Nuestra historia, nuestra gente, nuestra ilusión de primera no admite tropiezos. Son tres años de angustias acumuladas que no dejan hablar con la garganta cristalina. Sin embargo esta mochila, esta presión nos quita la posibilidad de ir a la cancha con alegría, a esperar que el equipo haga lo que puede, en las buenas y en las malas.

Es que hay equipos y equipos, y parece que este particularmente se ha empeñado en cortar cada uno de los puentes que se tendían desde la Bonavena. No hay posibilidades intermedias, como el digno aplauso contra Instituto el año pasado, para este plantel es plata o mierda, la gloria o Devoto.

Si no logran el objetivo (seis escalones ascendentes, de los cuales sólo han recorrido los dos más fáciles de trepar), habrá gran depuración y se les echará la culpa de todos los males de este mundo. La estadística del equipo en todo el torneo no es tan mala (mejor que el primer año en el Nacional), pero la falta de ángel, el poco feedback con la tribuna y con su técnico los ubicará en la historia como una de las páginas más negras de nuestra historia.

Si logran el ascenso soñado, todo pero todo se tapará y (salvo que los propios jugadores emprendan contra la tribuna como ya ha pasado alguna vez) la fiesta nos quitará capacidad de análisis hacia el futuro.

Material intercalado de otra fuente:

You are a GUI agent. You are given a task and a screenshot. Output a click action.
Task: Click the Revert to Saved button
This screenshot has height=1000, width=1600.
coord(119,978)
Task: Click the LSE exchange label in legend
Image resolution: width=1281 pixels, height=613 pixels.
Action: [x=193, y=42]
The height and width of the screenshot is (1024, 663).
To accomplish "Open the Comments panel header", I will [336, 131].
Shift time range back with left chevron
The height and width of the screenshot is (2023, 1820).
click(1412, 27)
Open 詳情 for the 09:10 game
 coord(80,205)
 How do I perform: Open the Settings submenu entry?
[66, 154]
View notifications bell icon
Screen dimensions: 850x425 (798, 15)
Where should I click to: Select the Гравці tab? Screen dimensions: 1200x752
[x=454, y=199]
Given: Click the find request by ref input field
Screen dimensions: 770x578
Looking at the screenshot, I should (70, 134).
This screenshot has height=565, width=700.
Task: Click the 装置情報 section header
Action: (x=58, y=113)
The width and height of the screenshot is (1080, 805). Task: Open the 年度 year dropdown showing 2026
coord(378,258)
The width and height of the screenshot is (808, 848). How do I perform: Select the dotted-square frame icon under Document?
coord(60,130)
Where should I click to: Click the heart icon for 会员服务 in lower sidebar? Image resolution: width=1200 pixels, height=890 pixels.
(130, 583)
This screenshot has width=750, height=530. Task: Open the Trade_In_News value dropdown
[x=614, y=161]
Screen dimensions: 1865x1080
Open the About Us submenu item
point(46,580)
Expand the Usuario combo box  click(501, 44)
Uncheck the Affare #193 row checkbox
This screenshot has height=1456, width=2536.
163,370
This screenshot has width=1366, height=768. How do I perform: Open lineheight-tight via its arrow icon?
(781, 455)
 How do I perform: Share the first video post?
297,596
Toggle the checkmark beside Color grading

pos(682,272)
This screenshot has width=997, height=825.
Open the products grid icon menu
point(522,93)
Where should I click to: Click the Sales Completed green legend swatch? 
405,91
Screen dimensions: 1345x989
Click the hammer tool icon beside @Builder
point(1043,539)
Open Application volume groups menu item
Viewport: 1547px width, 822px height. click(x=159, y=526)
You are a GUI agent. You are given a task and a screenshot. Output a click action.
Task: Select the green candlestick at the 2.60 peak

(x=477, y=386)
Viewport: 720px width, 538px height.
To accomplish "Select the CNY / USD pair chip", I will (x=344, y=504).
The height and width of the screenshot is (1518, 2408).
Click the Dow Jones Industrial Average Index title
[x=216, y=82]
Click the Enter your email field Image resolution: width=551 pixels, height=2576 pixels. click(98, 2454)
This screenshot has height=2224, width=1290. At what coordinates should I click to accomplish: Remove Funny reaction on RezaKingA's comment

La gloria o Devoto, ser exitoso o el último orejón del tarro… en el foro nos encontramos ciclotímicos y nuestros altibajos parecen picos del Himalaya. Alguna vez deberíamos preguntarnos hace cuanto que no disfrutamos ver un partido por el placer de verlo o si un gol con la mano en el minuto noventa y dos de la promoción realmente cambia todo lo vivido. Algún día deberíamos preguntárnoslo.

Pero no hoy, el Globo juega en el Ducó y hay dos cartas con nuestro nombre. La gloria y Devoto acechan detrás de una jugada esquiva.